◆ **Task prompt**: Quote the entries word for word, from the line that contains "1568x329 pixels. At" through the end of the entries, including both ends. Leave the pictures out of your answer.

◆ **The data**:

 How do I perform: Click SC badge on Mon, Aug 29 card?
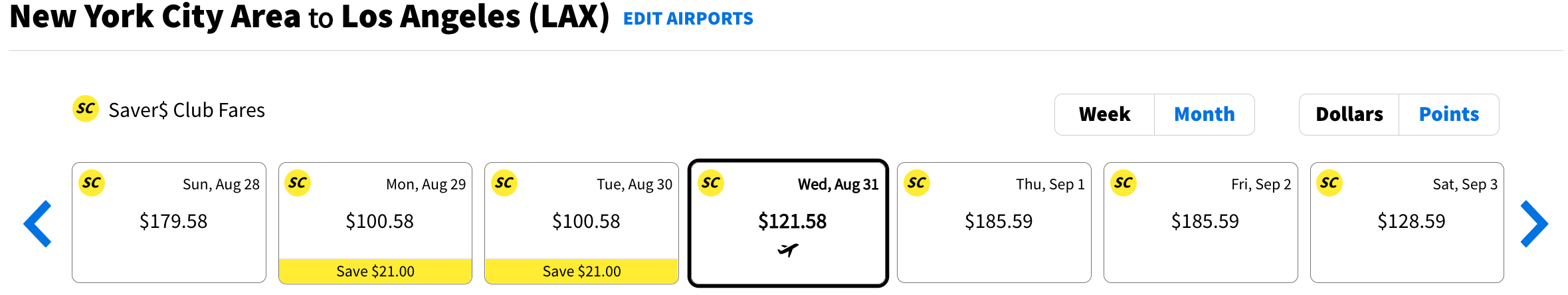pos(298,183)
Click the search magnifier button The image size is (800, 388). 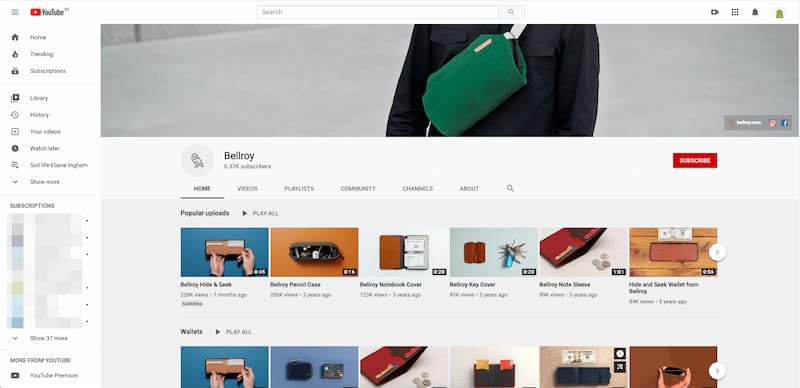(511, 12)
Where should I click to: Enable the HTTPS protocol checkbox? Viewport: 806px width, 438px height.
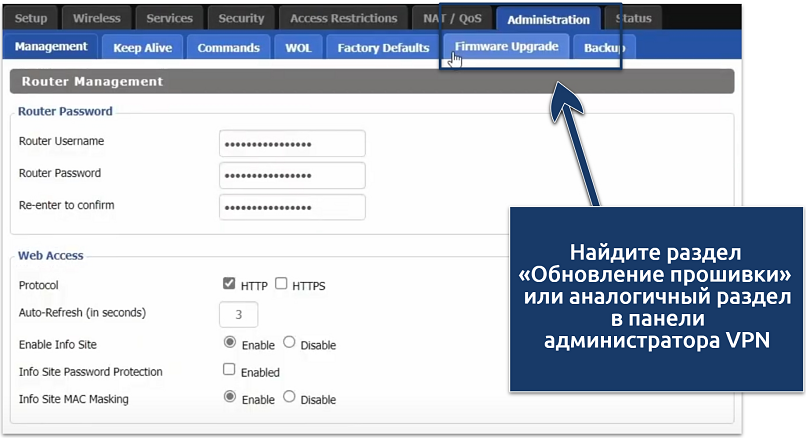click(281, 285)
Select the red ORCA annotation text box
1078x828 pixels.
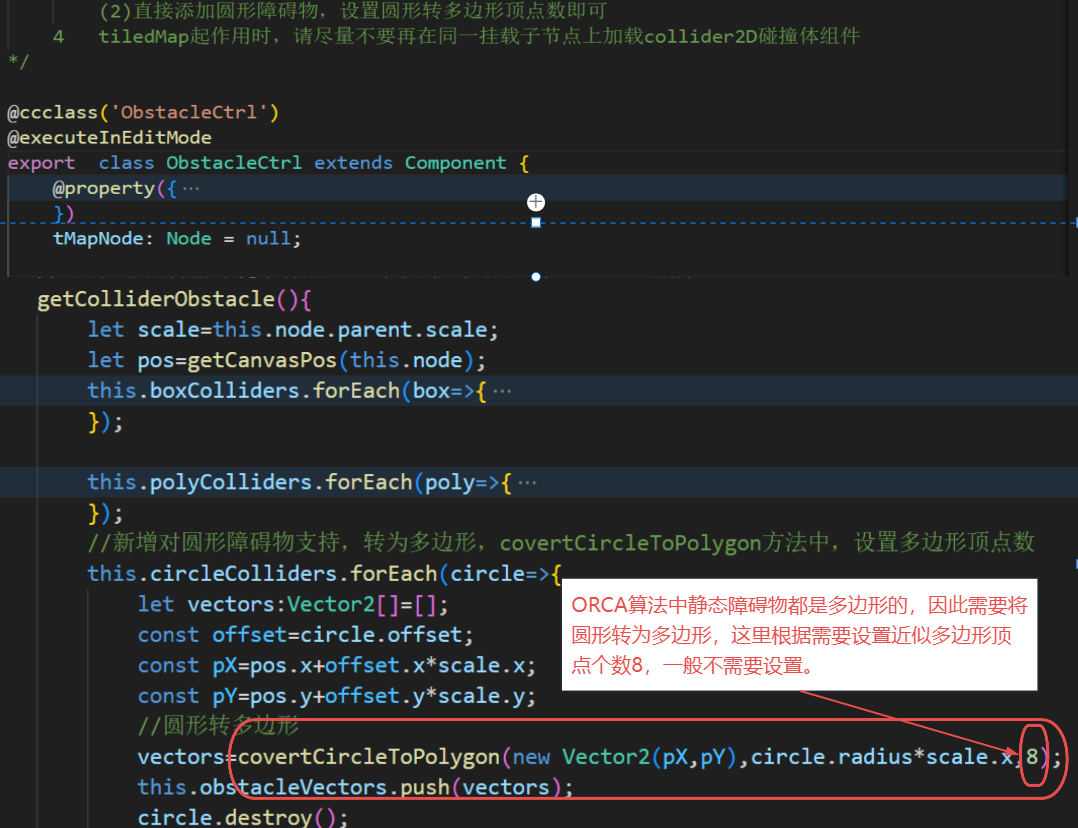coord(800,635)
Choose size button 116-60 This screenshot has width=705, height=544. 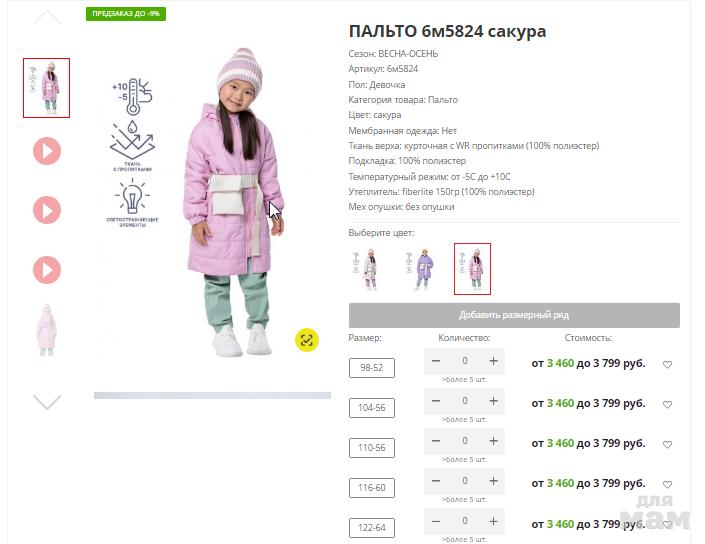tap(372, 488)
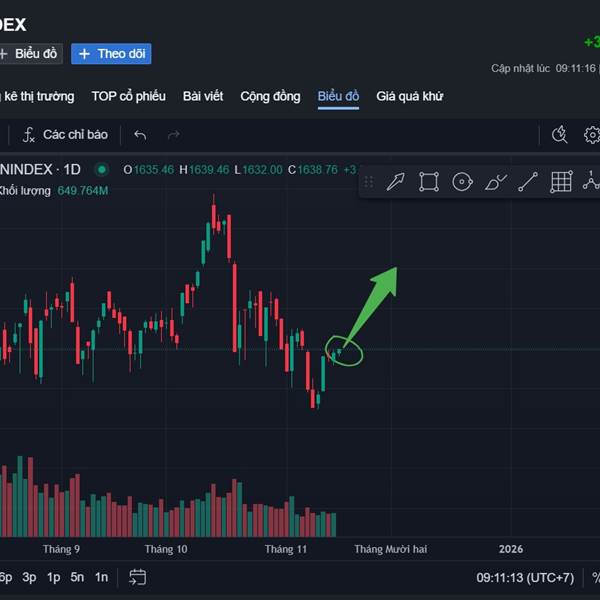Click the undo arrow icon
Screen dimensions: 600x600
[140, 135]
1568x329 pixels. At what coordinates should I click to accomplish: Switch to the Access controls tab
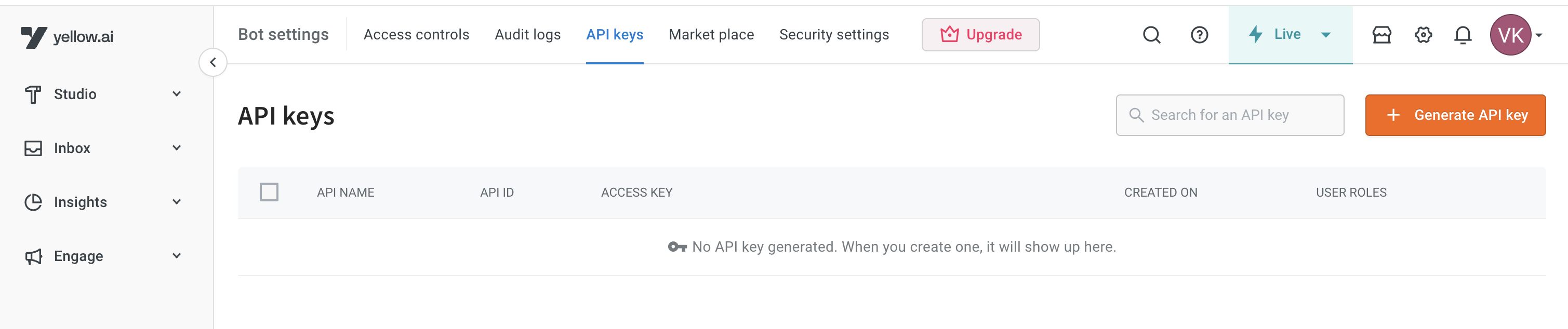(416, 35)
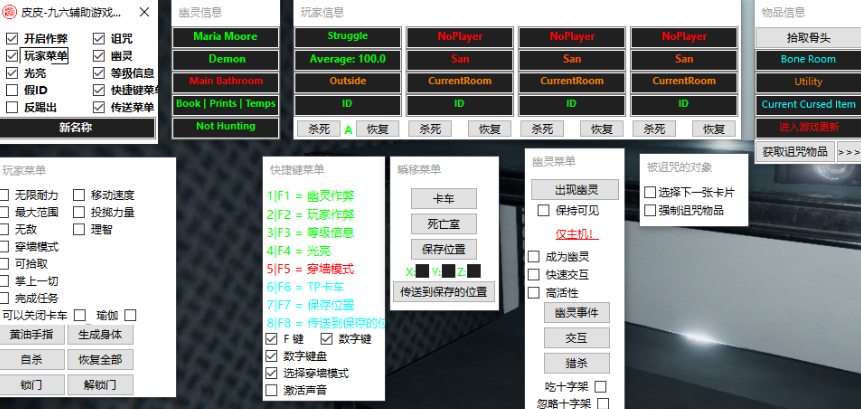Expand the >>> button beside 获取诅咒物品
Viewport: 861px width, 409px height.
point(849,151)
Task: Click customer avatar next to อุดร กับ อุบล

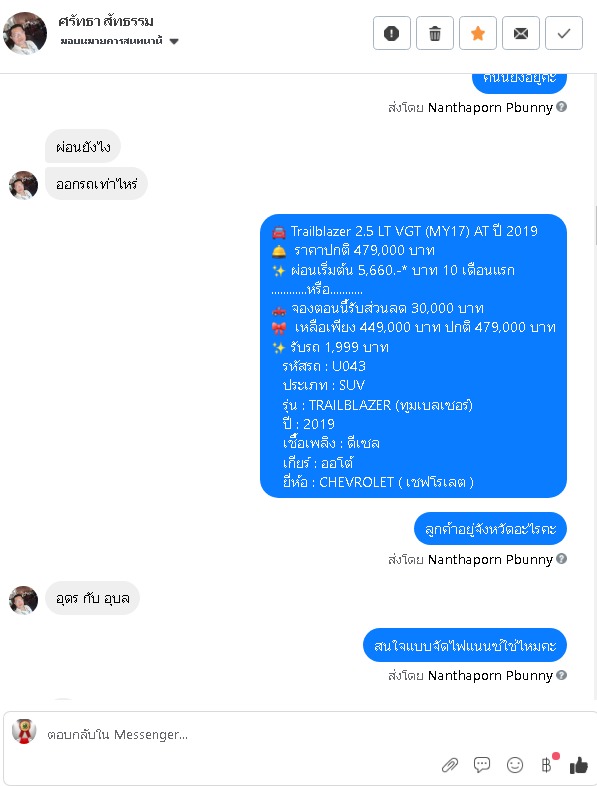Action: tap(24, 600)
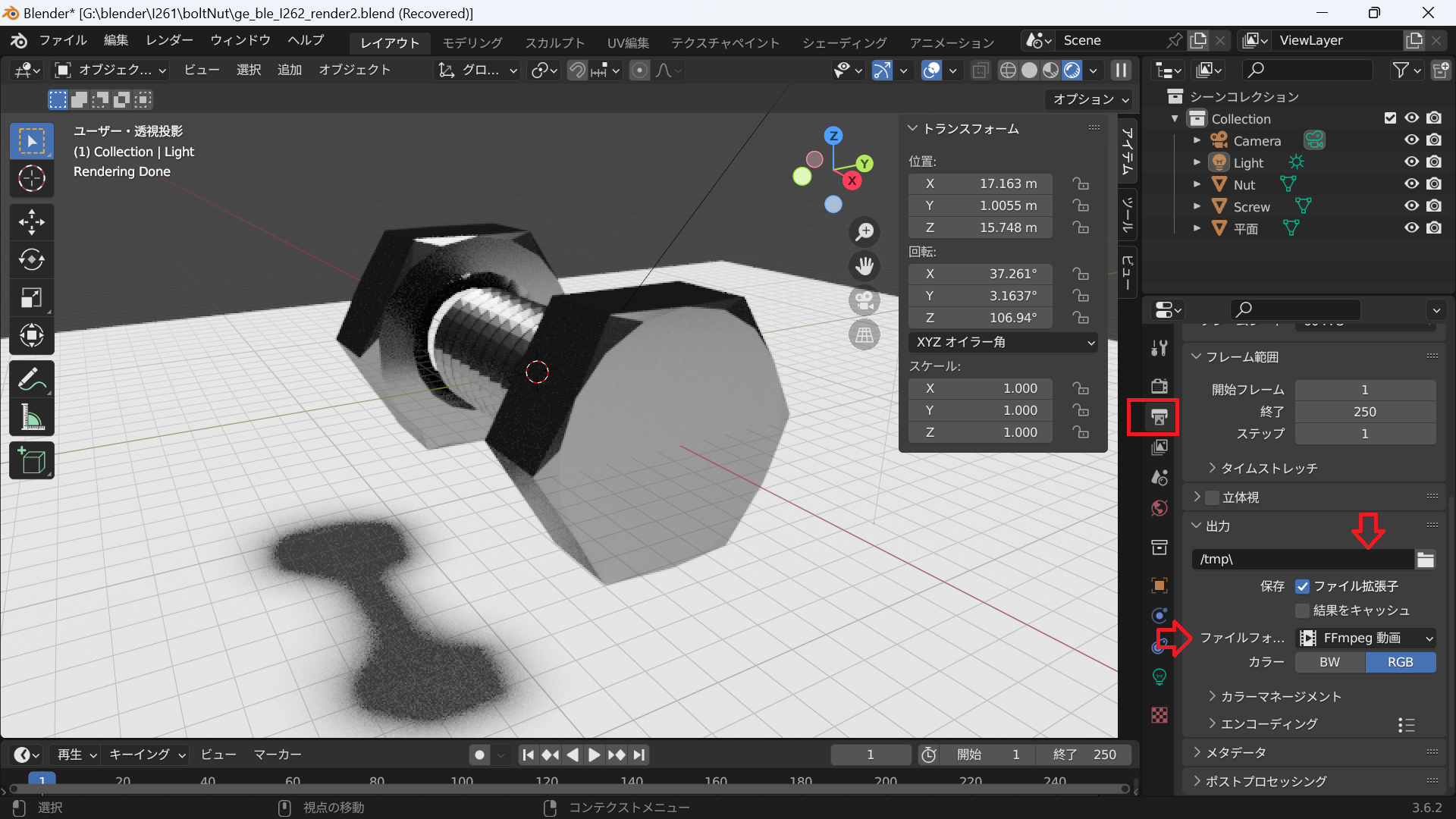
Task: Open the レンダー menu
Action: (x=168, y=40)
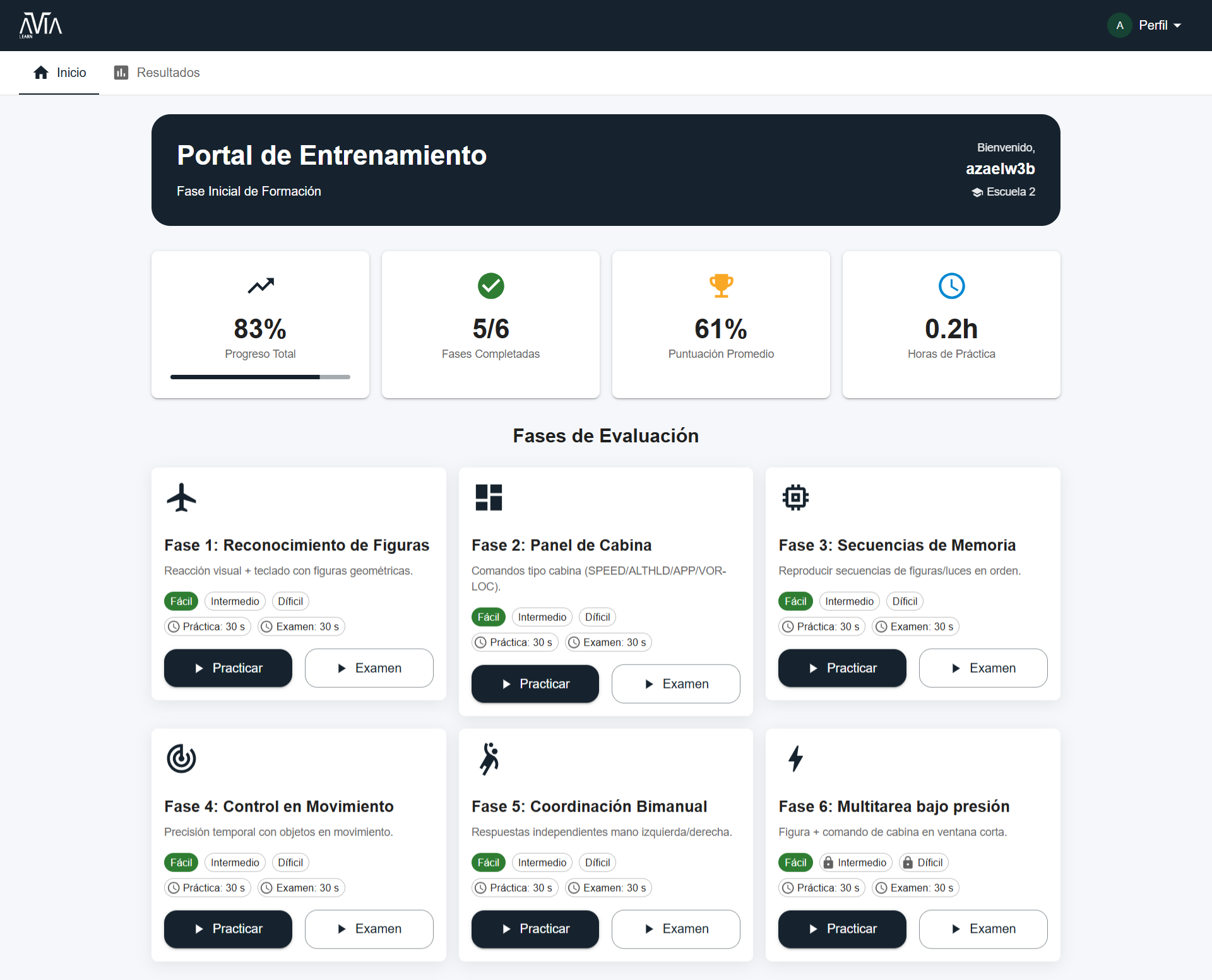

◆ **Final result**:
1568x329 pixels. At what coordinates should I click to accomplish: Switch to the Access controls tab
(416, 35)
Expand the >>> button beside 获取诅咒物品
Viewport: 861px width, 409px height.
point(849,151)
Task: Click customer avatar next to อุดร กับ อุบล

Action: tap(24, 600)
Task: Open the レンダー menu
Action: (x=168, y=40)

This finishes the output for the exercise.